-- Start of Given passage --

The difference between them, in Almeida’s eyes, is not talent but total immersion. “I do not think I have an obsession with cycling, in the sense that it is not 100 per cent of my life,” he said. “Tadej has that, for him it is. He remains a normal guy, but it is as if he breathes cycling, which is his only true passion.”

Inspired by Ronaldo

That mindset does not come only from cycling. One of Almeida’s biggest inspirations comes from another Portuguese icon. “Because he came from nothing, he worked incredibly hard to make it,” Almeida said of Cristiano Ronaldo. “And he also represents great values. And he can be considered the greatest footballer of all time.”
For Almeida, Ronaldo represents what long-term belief and relentless work can produce. “He will always be number one for me,” he said. “I have never met him so far, I hope that sooner or later it will happen.”
That combination of internal reference points, Pogacar inside his team, Ronaldo from his own country, shapes how Almeida sees his own path.

Built on quiet obsession

Almeida’s relationship with cycling has always been intense, even if he does not call it an obsession. “I have always been sporty, since I was little,” he said. “I tried football, swimming, but ever since I can remember… I was riding my bike. Every day.”
As a teenager, that meant training late into the evening, even when conditions were far from ideal. “It happened, and quite often,” he said when asked about riding in the dark. “I finished at 7.30pm, ate something quickly, and then went riding until 9.30–10pm.”

-- End of Given passage --
-- Start of Recorded data --

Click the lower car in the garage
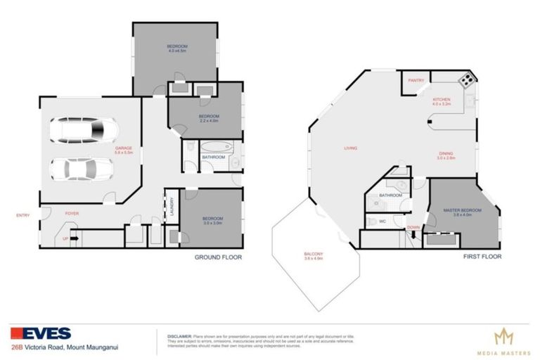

-- End of Recorded data --

### Parts of the exercise:
1. Condense the paragraph in the Almeida article that begins "Almeida's relationship with cycling" into a shorter version that keeps its main facts.
2. According to the Almeida article, which two sports did Almeida try besides cycling?
Base your answers on the Almeida article alone.

### Expected outputs:
1. Almeida has always had an intense relationship with cycling, though he does not call it an obsession. Sporty since childhood, he tried football and swimming, but for as long as he can remember he rode his bike every day.

2. Football and swimming.